_Required work_. Leave out the pictures and retype exactly the lines from the one with "Where should I" through the end of the records.

═══

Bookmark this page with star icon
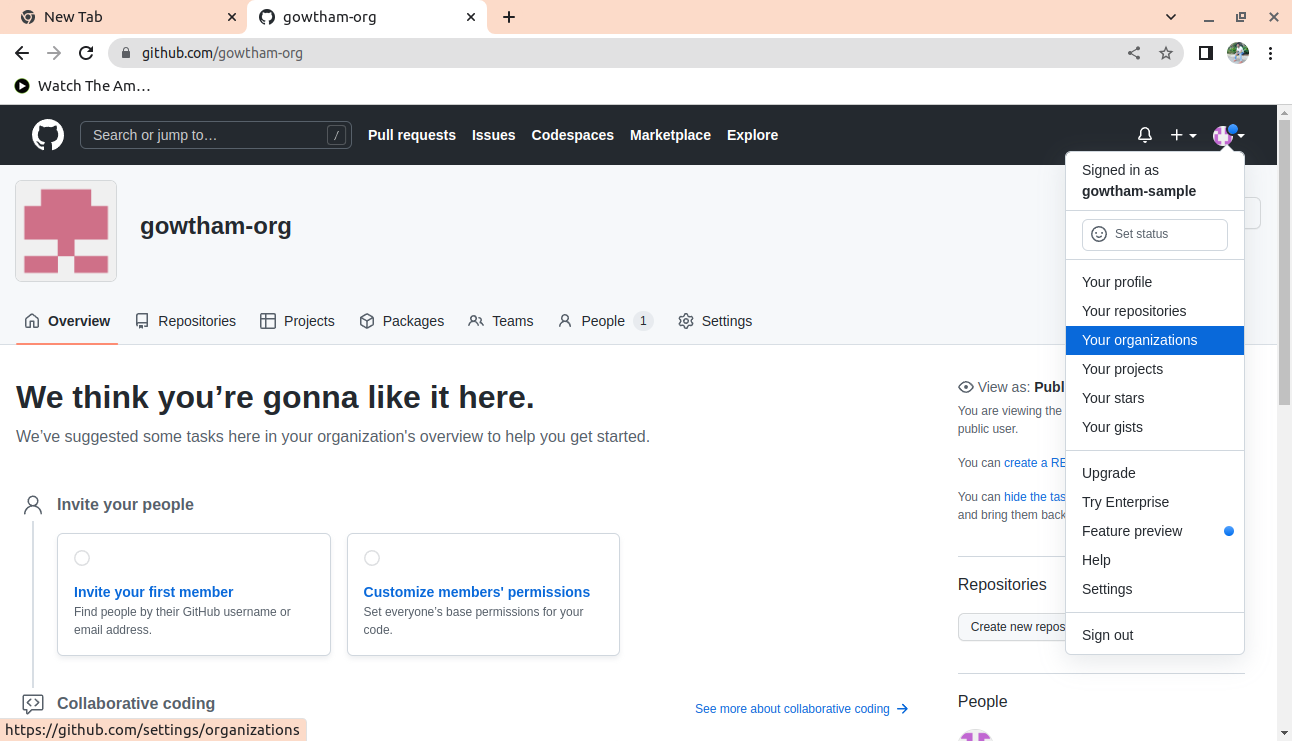tap(1166, 53)
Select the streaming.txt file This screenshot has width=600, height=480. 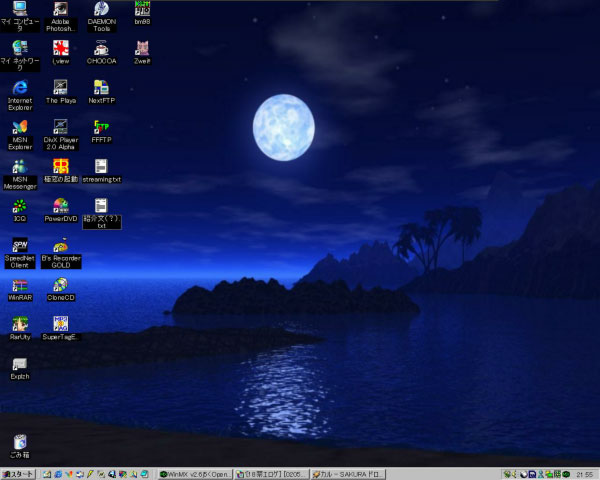click(101, 166)
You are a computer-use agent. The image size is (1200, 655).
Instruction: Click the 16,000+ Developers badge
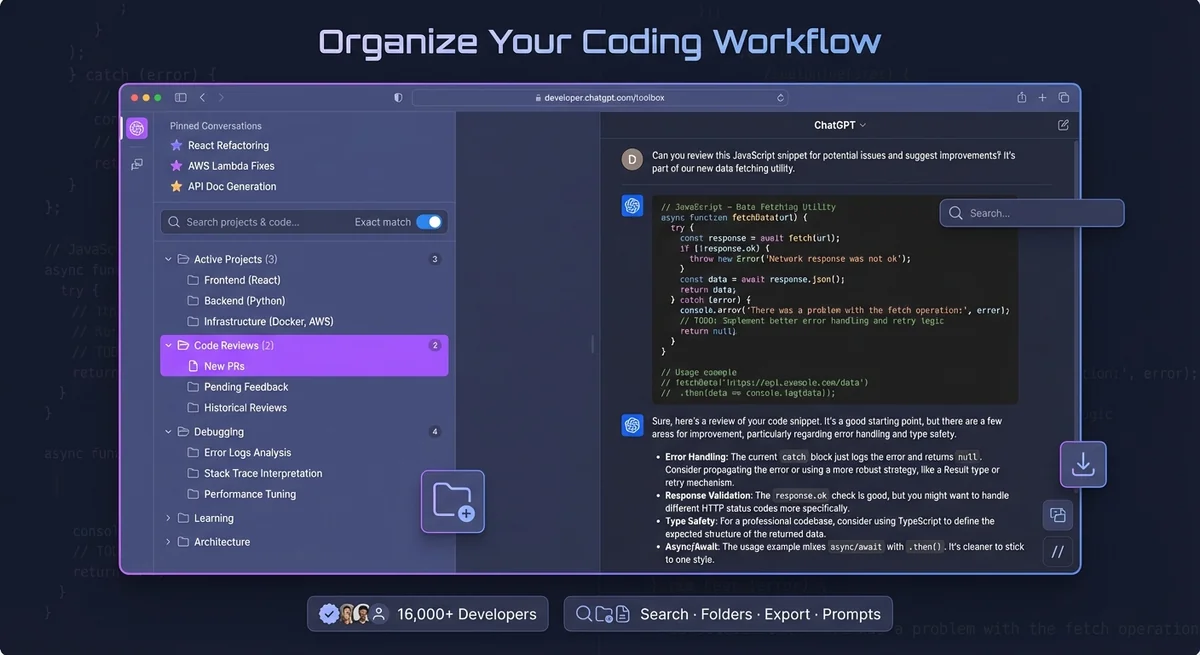click(x=427, y=613)
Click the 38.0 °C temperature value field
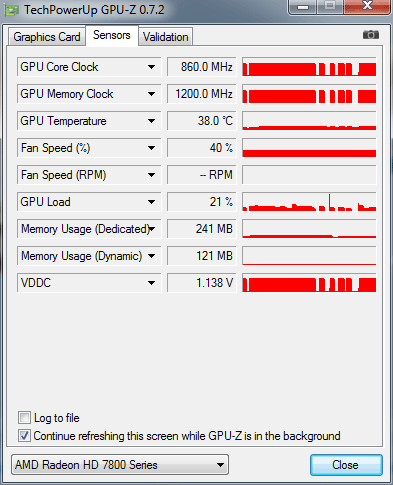The height and width of the screenshot is (485, 393). pyautogui.click(x=202, y=121)
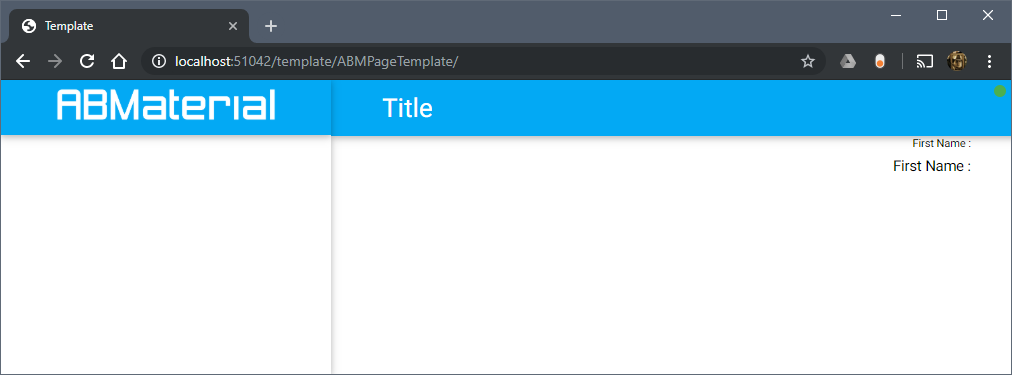Open the Cast media icon
1012x375 pixels.
925,61
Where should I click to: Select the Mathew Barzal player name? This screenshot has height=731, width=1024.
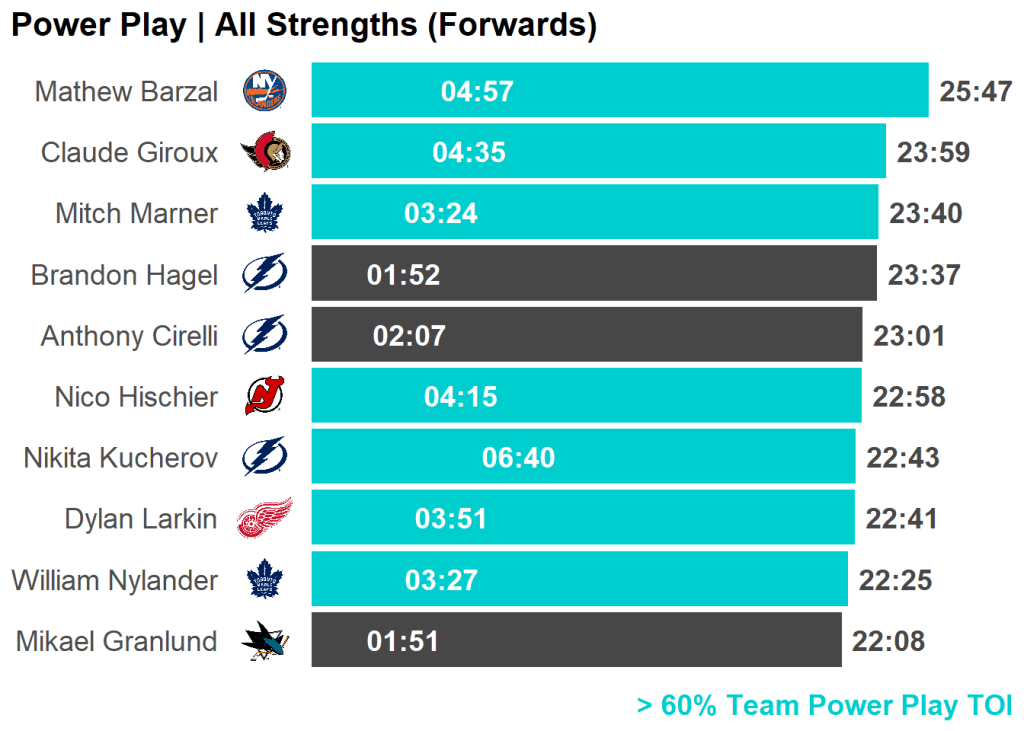126,92
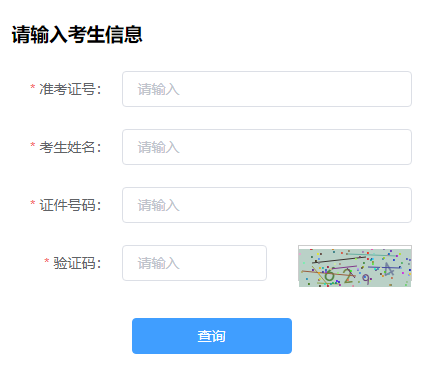This screenshot has height=369, width=446.
Task: Click the olive digit 2 in captcha
Action: coord(348,275)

═══

_Solution_.
Where should I click to: Select the Mathew Barzal player name? This screenshot has height=731, width=1024.
126,92
This screenshot has height=369, width=446.
Task: Click the olive digit 2 in captcha
Action: coord(348,275)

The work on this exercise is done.